The call itself was a standard ritual of public company life: leadership presenting prepared remarks, then fielding questions from analysts and investors who wanted to understand the trajectory. Steven Harasym, the VP of investor relations, had opened with the customary legal disclaimers—forward-looking statements carry risk, actual results may differ, review the SEC filings for details. It was boilerplate, but it reflected the reality that predicting the future of a newly launched drug is inherently uncertain. Manufacturing could stumble. Adoption could stall. Competitors could emerge. The market could shift.

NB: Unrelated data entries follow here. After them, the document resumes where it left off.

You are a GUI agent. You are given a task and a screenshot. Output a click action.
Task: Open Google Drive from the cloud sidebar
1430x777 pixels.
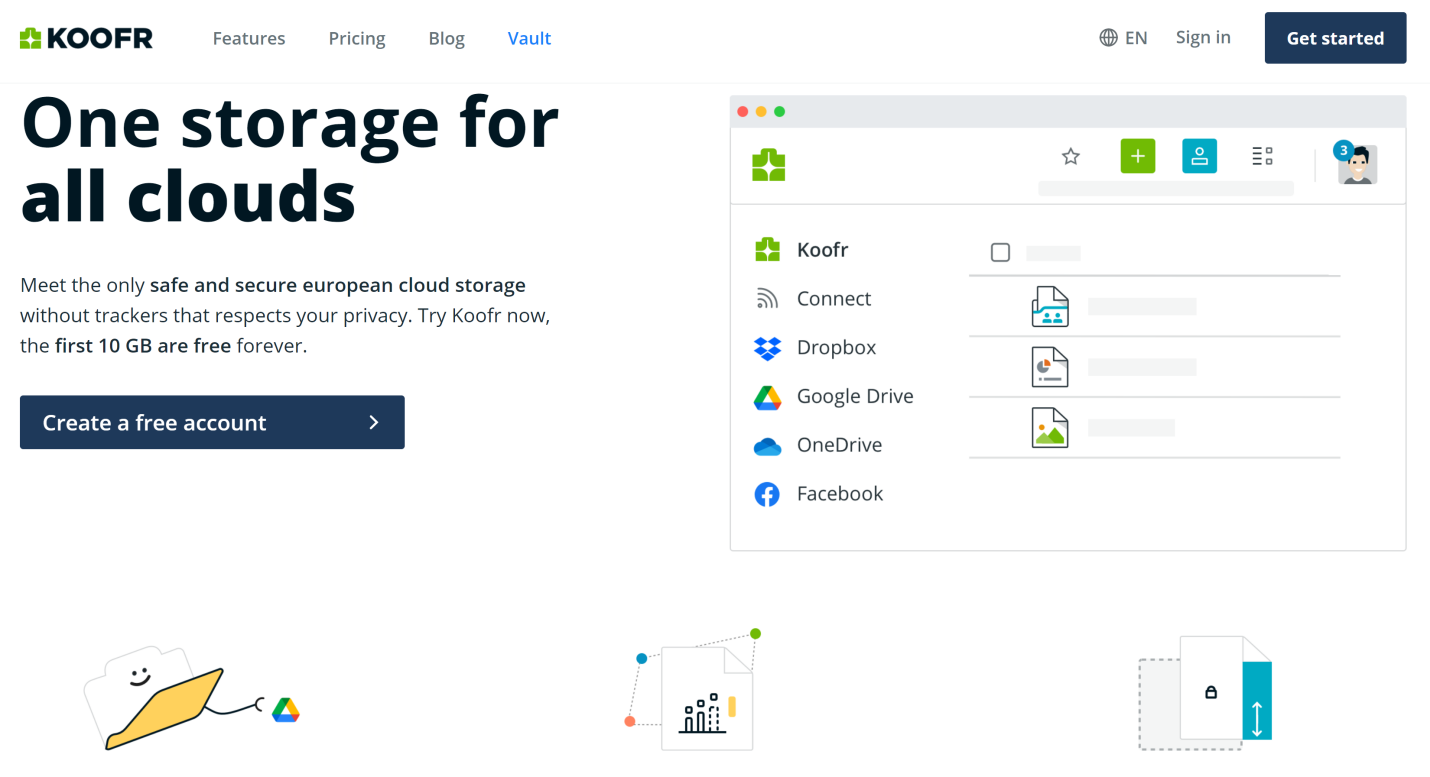(x=766, y=396)

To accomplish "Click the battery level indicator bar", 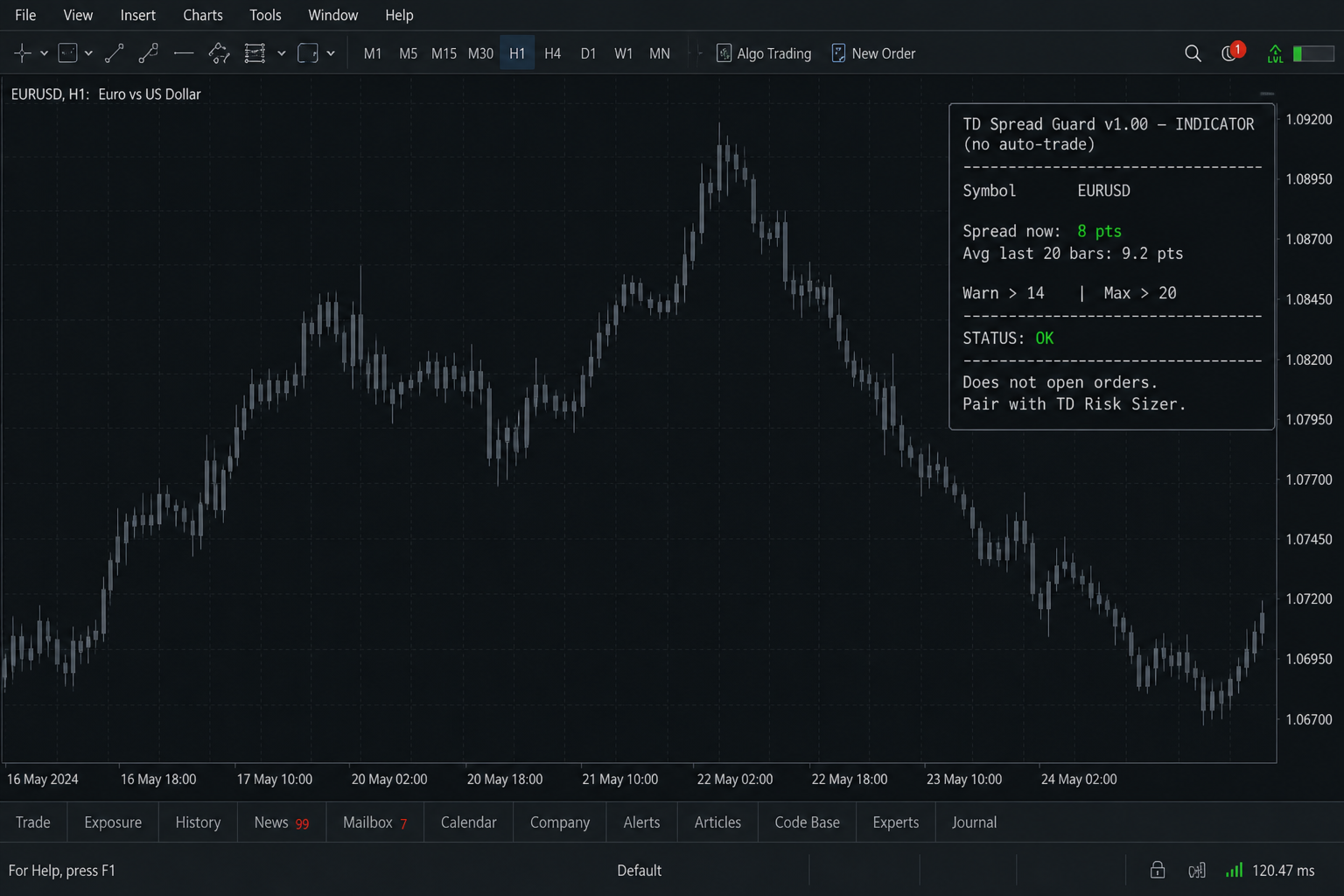I will coord(1313,53).
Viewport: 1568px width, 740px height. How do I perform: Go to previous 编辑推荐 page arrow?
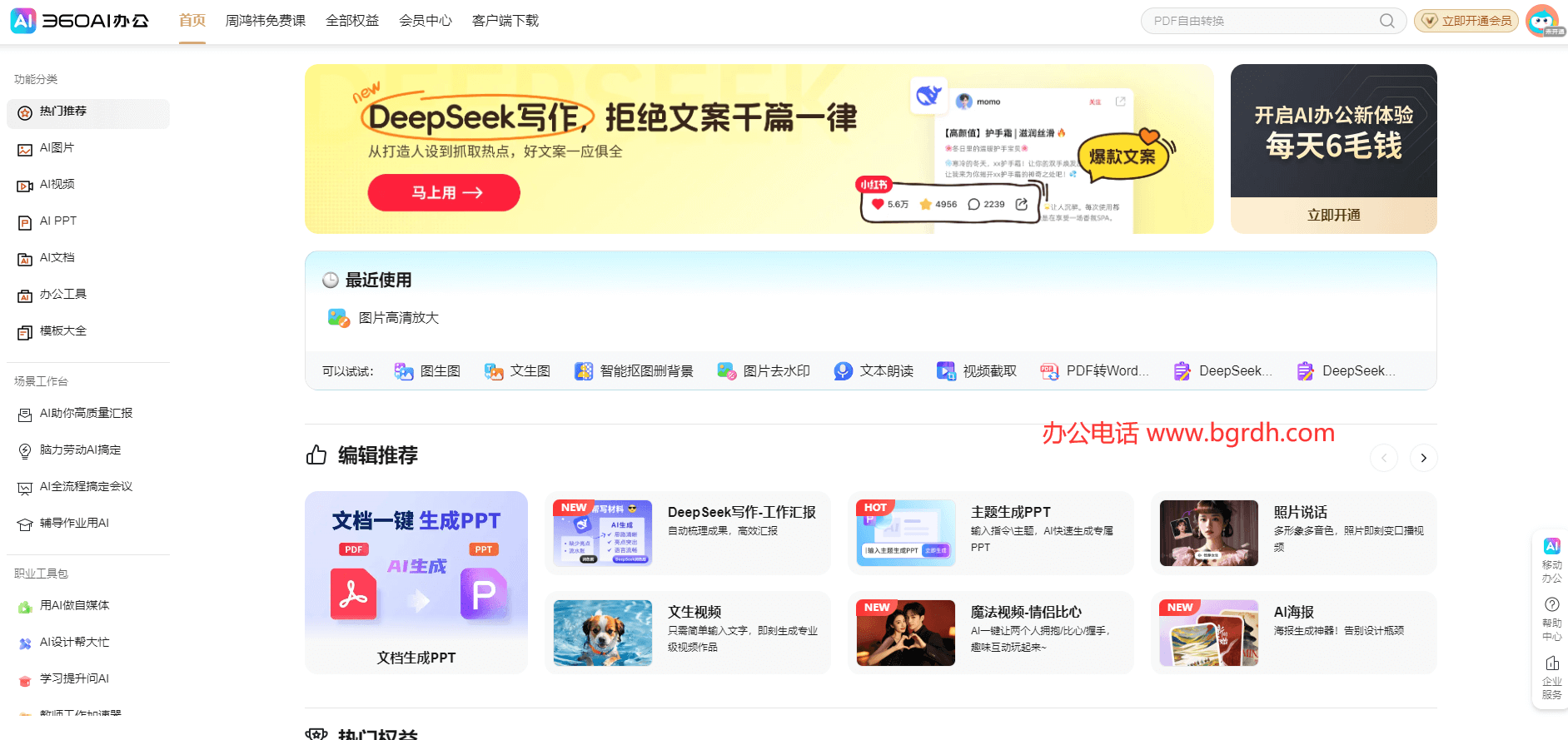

But on this May afternoon, nine months in, Precigen was reporting progress. The company had moved from the theoretical—a drug that works in trials—to the actual: a drug in the market, being prescribed, generating revenue. What that progress looked like in concrete terms—how many patients had been treated, what revenue had been generated, what the sales pipeline looked like—would emerge in the detailed discussion that followed the opening remarks. For now, the frame was set: a company with its first commercial product, nine months into a launch, reporting to shareholders on how that launch was going.
Notable Quotes
The approval of PAPZIMEOS in August of 2025 has brought a novel first-line standard of care treatment for adults with RRP.— Dr. Helen Sabzevari, President and CEO
The Hearth Conversation Another angle on the story
Why does it matter that this is Precigen's first commercial launch? Couldn't any company launch a drug?
Because most biotech companies never get here. They spend a decade in labs and trials, burn through cash, and then the FDA says no. Precigen got the yes. Now they have to prove they can actually sell it, manufacture it, keep patients on it. That's a different skill set entirely.
So the nine months is the real test?
Exactly. The FDA approval was the permission slip. These nine months are the proof of concept—can they execute? Are doctors prescribing it? Are patients staying on it? Is the supply chain holding up?
What's the risk if they stumble now?
They've already spent the money to get here. If the commercial launch fails, they've got a cleared drug that isn't generating revenue. That's worse than not having a drug at all, because you've burned capital and have nothing to show for it.
Is RRP a big market?
It's specialized. Not huge, but real. Adults with this condition need treatment, and they need it repeatedly—the tumors come back. So it's not a one-time sale per patient. That's actually good for a company like Precigen.
What would success look like at this stage?
Steady adoption among ENT specialists, insurance companies covering it without too much friction, supply chain keeping up with demand, and revenue starting to climb. Nothing explosive, but consistent traction.